_Supplied data_
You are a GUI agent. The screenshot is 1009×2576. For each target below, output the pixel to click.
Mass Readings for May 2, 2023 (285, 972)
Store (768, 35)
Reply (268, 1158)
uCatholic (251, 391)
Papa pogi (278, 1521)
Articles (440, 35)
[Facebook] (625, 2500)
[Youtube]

_Work to be completed_
Set the records above down again, exactly as they read.

_Answer section_
You are a GUI agent. The screenshot is 1009×2576. For each target below, output the pixel to click.
Mass Readings for May 2, 2023 (285, 972)
Store (768, 35)
Reply (268, 1158)
uCatholic (251, 391)
Papa pogi (278, 1521)
Articles (440, 35)
[Facebook] (625, 2500)
[Youtube]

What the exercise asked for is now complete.